Records from a dataset
=== Begin Enclosure ===
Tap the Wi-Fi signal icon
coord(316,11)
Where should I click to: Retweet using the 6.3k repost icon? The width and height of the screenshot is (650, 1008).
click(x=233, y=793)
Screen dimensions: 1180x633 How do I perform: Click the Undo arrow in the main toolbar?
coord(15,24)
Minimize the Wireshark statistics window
=== End Enclosure ===
This exercise calls for every record above to be written out again exactly.

Written answer:
Tap the Wi-Fi signal icon
coord(316,11)
Where should I click to: Retweet using the 6.3k repost icon? The width and height of the screenshot is (650, 1008).
click(x=233, y=793)
Screen dimensions: 1180x633 How do I perform: Click the Undo arrow in the main toolbar?
coord(15,24)
Minimize the Wireshark statistics window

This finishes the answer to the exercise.